### What is expected:
Could you set out every line of this listing as a Markdown table, with a "Row" column for the row number and a "Line" column for the line itself? Skip blank lines and leave the pictures out.

______

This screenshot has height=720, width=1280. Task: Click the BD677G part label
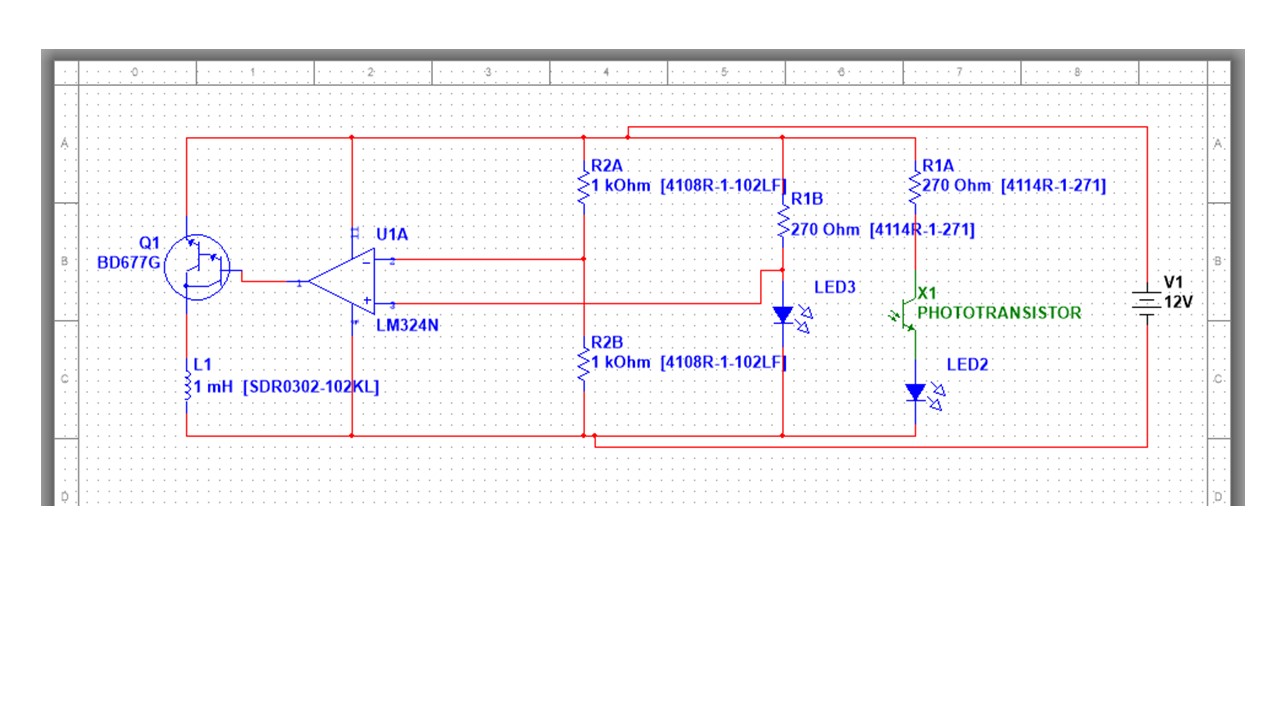(127, 260)
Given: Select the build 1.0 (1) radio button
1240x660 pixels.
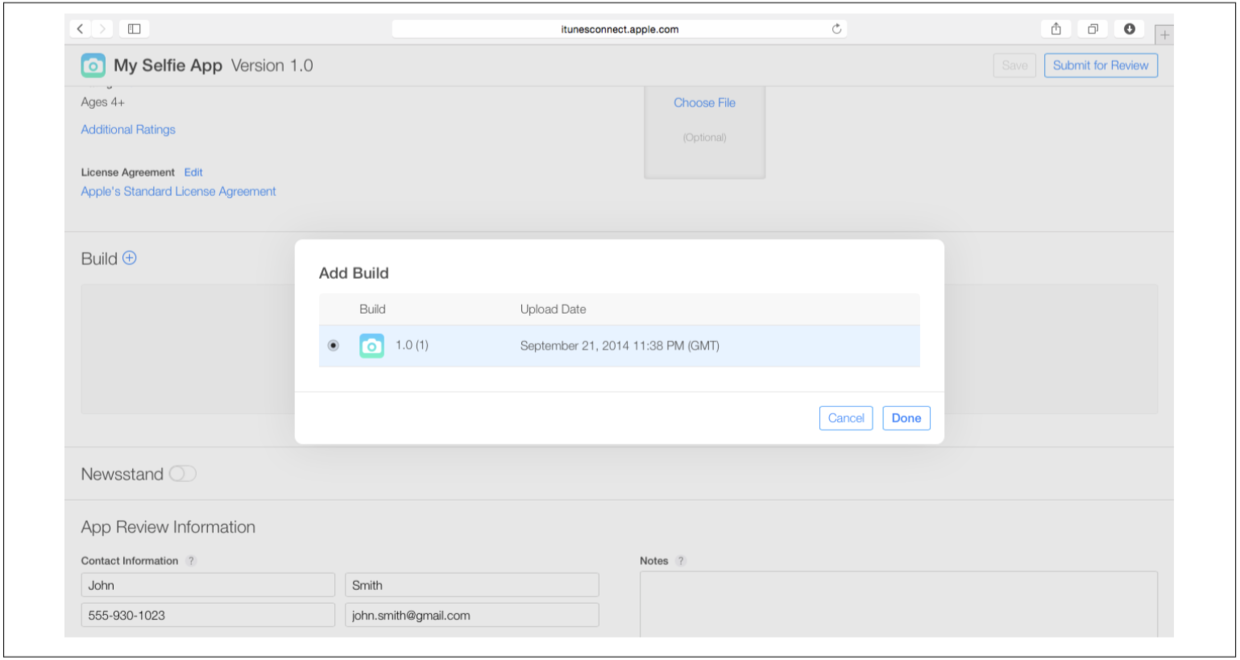Looking at the screenshot, I should [333, 346].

______

### Output of the exercise:
| Row | Line |
|---|---|
| 1 | This screenshot has height=720, width=1280. Task: Click the BD677G part label |
| 2 | (127, 260) |
| 3 | Given: Select the build 1.0 (1) radio button |
| 4 | 1240x660 pixels. |
| 5 | Looking at the screenshot, I should [333, 346]. |